Treatment for sickle cell brings hope, a cure
Two brothers were cured of their sickle cell disease at UI Health using a relatively uncommon type of stem cell transplant performed without chemotherapy.
Their transplants were possible thanks to a third brother who, against long odds, was a match for both.
Julius and Desmond Means never imagined life without sickle cell. The brothers, ages 25 and 19, have spent their lives in and out of hospitals, suffering from complications of the disease.
Growing up, they tired easily and couldn’t keep up with their friends. As they grew older, the disease caused bone damage and affected Julius’ lungs. Desmond’s organs were damaged and he was jaundiced.
A transplant requires a healthy sibling who is a compatible donor. For an acceptable match, at least eight of 10 known human leukocyte antigen genes must be identical between donor and recipient.
Julius and Desmond’s healthy older brother Clifford, 27, matched 10 of 10 HLA genes with both of them — an occurrence of “extremely low” likelihood, said Damiano Rondelli, director of stem-cell transplantation at UI Health.
“I had won the lottery of health,” said Beverly Means, their mother.
In preparation for the transplant, Clifford was given medication to increase the number of stems cells released from the bone marrow into the bloodstream.
His blood was then processed through a machine that collects white cells, including stem cells. The stem cells were frozen until the transplants.
Last May, Julius received his transplant at UI Hospital. He was given medication to suppress his immune system, with one small dose of total body radiation right before the transplant. Then the frozen bags of stem cells were thawed and given by IV.

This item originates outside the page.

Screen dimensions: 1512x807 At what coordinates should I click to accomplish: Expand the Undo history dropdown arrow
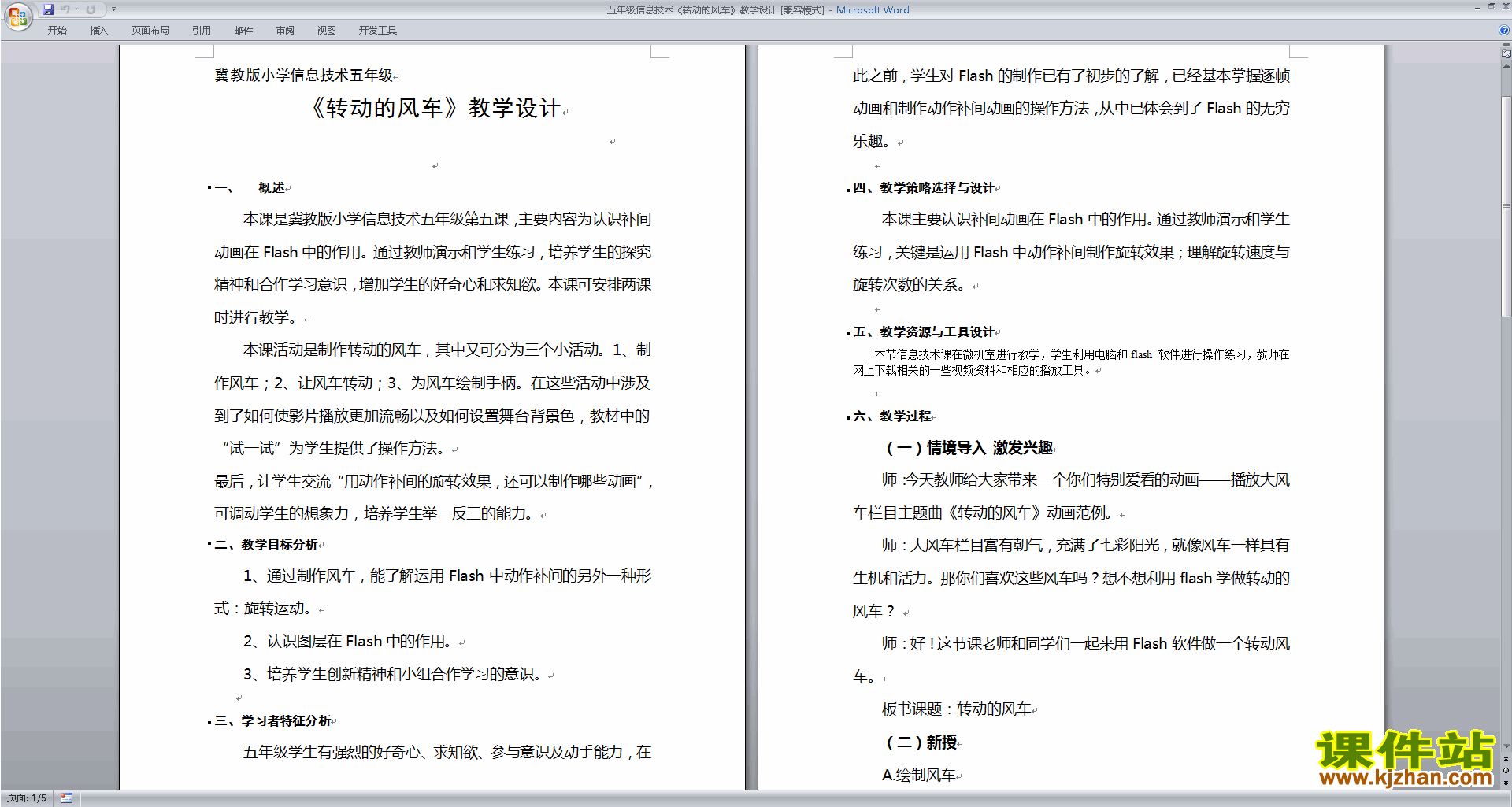click(x=77, y=9)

In September, Desmond received his stem cell transplant.
Now, months after the transplants, both Julius and Desmond no longer have sickle cell disease. Their bone marrow is producing healthy red blood cells.
“Being cured, I feel like we can do anything,” Julius said.
The brothers are pursuing their interests in rap music and dance and plan to attend college.
The chemotherapy-free stem cell transplant is a new procedure that is much better tolerated by patients with aggressive sickle cell disease, who often have underlying organ damage and other complications.
UI Health is the first center in the Chicago area to offer this treatment; one other patient has been successfully transplanted here. UI Health physicians are studying the effectiveness and safety of the pre-transplant medication procedure.
About 30 adults have received chemotherapy-free stem cell transplants for sickle cell disease at the National Institutes of Health in Bethesda, Md., with a cure rate of about 85 percent.
Sickle cell affects as many as 100,000 people in the U.S., predominantly of African ancestry.
The disease, an inherited defect that causes the red blood cells to become crescent-shaped, can cause extreme pain and damage to the lungs, heart, kidneys and liver, with life-threatening complications like stroke.